start Data entries

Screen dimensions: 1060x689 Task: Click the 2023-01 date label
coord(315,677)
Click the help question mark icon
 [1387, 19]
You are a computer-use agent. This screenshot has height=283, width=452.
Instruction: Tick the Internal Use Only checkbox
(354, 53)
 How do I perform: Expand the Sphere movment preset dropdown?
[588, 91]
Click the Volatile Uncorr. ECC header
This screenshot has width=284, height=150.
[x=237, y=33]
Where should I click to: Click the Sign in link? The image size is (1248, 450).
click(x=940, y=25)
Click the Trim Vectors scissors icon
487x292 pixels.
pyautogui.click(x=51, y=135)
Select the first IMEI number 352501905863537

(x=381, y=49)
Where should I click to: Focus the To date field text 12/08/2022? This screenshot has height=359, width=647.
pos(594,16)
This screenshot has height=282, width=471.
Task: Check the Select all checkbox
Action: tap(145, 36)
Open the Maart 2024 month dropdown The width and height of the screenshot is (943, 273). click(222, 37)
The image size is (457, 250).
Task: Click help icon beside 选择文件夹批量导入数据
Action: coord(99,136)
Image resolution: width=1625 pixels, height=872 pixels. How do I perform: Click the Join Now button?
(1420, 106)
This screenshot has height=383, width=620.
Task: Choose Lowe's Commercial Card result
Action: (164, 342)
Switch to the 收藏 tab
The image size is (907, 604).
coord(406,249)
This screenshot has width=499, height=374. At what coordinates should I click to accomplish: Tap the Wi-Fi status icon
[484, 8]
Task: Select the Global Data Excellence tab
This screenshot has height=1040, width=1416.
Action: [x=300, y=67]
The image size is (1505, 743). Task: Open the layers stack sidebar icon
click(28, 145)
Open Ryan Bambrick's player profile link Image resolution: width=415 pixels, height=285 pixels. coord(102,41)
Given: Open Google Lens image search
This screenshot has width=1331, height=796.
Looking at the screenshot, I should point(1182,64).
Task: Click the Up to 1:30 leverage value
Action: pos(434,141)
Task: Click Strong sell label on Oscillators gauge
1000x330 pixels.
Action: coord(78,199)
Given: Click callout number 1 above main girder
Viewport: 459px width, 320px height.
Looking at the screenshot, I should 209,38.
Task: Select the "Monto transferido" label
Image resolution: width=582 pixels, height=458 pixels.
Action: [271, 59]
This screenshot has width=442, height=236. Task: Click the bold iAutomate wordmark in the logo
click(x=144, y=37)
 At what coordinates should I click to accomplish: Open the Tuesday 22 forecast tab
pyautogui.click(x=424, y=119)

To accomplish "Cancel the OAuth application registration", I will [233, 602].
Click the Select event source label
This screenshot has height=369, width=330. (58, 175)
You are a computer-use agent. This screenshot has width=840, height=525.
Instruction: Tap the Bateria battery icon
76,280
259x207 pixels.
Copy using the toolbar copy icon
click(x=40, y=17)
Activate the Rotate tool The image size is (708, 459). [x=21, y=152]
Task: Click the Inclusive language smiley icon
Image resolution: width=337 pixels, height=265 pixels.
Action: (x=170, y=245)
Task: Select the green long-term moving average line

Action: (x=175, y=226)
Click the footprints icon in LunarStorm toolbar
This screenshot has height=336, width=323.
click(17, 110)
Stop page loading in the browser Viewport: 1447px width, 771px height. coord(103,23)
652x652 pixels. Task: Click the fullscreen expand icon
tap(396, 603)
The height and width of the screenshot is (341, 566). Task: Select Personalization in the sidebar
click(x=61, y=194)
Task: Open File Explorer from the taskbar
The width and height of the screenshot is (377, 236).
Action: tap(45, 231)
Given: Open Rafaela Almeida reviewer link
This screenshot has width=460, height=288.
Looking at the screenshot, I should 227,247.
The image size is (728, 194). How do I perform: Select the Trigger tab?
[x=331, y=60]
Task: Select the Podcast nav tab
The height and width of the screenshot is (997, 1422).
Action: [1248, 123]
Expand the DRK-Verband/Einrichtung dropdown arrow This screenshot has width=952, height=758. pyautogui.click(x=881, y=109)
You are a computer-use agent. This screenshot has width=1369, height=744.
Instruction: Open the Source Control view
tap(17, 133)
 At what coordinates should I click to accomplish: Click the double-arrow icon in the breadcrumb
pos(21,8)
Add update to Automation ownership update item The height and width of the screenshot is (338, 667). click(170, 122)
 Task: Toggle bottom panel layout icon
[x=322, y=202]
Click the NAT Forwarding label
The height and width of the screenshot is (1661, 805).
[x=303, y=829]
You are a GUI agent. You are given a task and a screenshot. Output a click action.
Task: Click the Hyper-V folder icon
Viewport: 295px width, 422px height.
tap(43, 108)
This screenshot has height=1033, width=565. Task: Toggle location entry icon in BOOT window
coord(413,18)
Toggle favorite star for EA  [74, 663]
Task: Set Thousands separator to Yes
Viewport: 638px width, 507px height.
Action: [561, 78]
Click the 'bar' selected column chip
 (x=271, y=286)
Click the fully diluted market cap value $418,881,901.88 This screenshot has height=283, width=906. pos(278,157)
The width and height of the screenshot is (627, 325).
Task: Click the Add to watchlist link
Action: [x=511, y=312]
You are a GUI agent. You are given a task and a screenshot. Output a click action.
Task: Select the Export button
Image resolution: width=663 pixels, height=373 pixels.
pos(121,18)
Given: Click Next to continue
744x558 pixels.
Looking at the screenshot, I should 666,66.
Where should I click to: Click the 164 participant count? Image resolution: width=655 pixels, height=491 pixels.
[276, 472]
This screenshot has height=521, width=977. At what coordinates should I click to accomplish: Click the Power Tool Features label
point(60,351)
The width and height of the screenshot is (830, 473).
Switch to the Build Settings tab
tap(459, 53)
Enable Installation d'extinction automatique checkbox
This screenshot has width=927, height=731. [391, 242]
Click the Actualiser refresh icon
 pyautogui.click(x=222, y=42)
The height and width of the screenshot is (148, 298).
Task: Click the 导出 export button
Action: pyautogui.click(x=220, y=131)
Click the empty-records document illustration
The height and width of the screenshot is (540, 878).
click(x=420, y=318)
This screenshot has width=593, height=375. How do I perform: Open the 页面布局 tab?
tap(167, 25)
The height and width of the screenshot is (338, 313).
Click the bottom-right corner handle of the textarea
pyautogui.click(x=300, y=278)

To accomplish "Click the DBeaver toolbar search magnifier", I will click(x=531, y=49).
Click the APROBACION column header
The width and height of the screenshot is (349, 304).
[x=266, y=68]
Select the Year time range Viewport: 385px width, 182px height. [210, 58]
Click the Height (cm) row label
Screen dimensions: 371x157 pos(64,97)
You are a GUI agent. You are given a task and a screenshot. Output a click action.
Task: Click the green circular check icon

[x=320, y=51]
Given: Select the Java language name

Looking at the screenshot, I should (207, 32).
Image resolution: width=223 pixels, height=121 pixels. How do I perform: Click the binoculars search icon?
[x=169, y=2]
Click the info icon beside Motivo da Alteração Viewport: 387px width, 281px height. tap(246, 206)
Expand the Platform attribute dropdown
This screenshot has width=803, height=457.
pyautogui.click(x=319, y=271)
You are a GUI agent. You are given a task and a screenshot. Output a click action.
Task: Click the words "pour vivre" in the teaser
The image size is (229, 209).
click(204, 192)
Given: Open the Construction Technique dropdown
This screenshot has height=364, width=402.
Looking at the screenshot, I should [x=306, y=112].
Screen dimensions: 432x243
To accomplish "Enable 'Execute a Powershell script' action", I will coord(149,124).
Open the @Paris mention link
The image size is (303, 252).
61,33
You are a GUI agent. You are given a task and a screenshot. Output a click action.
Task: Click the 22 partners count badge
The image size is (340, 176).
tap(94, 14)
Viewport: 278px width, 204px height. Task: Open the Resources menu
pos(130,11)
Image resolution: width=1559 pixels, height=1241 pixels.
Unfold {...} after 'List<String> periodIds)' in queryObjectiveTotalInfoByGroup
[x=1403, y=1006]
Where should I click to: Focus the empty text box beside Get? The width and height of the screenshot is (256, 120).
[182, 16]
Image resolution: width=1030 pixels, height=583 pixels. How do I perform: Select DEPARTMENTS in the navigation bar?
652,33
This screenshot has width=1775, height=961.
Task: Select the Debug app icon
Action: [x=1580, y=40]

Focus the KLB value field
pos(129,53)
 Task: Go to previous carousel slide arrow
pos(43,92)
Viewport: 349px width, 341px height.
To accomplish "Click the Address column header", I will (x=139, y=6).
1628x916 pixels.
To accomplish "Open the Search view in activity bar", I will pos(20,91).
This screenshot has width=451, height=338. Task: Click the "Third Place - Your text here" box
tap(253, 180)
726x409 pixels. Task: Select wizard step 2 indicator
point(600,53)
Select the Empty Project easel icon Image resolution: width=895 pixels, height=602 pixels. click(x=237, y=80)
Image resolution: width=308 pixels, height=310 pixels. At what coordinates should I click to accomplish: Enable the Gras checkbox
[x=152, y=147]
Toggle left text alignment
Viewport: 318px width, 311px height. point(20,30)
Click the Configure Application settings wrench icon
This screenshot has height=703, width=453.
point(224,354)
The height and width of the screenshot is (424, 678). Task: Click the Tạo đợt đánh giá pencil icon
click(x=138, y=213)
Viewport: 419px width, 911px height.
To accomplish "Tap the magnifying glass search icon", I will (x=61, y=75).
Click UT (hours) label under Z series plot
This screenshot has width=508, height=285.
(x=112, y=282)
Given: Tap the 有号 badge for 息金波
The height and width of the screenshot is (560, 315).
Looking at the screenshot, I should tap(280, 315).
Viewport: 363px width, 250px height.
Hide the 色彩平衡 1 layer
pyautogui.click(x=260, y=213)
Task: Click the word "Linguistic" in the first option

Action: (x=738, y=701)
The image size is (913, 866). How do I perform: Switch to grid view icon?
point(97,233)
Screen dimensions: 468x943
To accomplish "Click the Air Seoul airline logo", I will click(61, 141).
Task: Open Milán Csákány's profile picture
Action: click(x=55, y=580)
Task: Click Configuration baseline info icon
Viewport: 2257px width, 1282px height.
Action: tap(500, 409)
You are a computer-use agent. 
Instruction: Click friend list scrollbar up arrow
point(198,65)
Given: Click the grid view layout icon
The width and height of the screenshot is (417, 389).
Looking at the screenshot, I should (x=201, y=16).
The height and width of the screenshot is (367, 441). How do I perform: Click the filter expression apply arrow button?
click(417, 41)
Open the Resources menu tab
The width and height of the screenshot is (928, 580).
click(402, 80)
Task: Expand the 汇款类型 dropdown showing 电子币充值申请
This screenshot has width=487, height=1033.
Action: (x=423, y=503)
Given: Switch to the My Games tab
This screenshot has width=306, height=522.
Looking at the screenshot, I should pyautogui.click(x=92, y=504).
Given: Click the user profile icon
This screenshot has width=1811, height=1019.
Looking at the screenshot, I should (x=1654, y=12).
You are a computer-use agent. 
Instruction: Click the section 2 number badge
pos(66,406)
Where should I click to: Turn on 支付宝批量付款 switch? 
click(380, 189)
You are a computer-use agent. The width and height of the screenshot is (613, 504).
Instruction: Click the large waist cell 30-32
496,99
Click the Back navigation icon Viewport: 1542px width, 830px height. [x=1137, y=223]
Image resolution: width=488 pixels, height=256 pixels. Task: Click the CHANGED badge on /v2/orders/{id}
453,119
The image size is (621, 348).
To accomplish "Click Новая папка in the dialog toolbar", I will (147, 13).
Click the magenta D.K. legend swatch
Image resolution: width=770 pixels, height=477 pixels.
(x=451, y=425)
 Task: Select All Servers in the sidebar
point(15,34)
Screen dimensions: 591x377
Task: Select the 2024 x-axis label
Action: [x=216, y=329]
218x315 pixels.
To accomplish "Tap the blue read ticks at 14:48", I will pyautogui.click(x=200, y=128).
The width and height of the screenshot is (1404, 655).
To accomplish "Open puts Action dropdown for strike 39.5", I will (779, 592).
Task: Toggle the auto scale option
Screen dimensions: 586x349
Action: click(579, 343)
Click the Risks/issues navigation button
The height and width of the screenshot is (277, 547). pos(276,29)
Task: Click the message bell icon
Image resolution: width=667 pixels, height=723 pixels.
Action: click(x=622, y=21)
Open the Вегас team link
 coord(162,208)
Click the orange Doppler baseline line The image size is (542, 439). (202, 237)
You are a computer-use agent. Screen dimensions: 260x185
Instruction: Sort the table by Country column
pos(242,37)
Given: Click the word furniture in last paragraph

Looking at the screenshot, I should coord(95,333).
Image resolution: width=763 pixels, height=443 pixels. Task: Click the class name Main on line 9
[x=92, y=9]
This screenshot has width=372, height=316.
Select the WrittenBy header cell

end Data entries

◆ Task requirements: Turn the lines of the records, from the line containing "The width and height of the screenshot is (830, 473)." through the line containing "[x=266, y=68]", inclusive, into a JSON list of strings with one string per line. Leave out blank lines.

◆ Response to this task:
[
  "The width and height of the screenshot is (830, 473).",
  "Switch to the Build Settings tab",
  "tap(459, 53)",
  "Enable Installation d'extinction automatique checkbox",
  "This screenshot has width=927, height=731. [391, 242]",
  "Click the Actualiser refresh icon",
  " pyautogui.click(x=222, y=42)",
  "The height and width of the screenshot is (148, 298).",
  "Task: Click the 导出 export button",
  "Action: pyautogui.click(x=220, y=131)",
  "Click the empty-records document illustration",
  "The height and width of the screenshot is (540, 878).",
  "click(x=420, y=318)",
  "This screenshot has width=593, height=375. How do I perform: Open the 页面布局 tab?",
  "tap(167, 25)",
  "The height and width of the screenshot is (338, 313).",
  "Click the bottom-right corner handle of the textarea",
  "pyautogui.click(x=300, y=278)",
  "To accomplish \"Click the DBeaver toolbar search magnifier\", I will click(x=531, y=49).",
  "Click the APROBACION column header",
  "The width and height of the screenshot is (349, 304).",
  "[x=266, y=68]"
]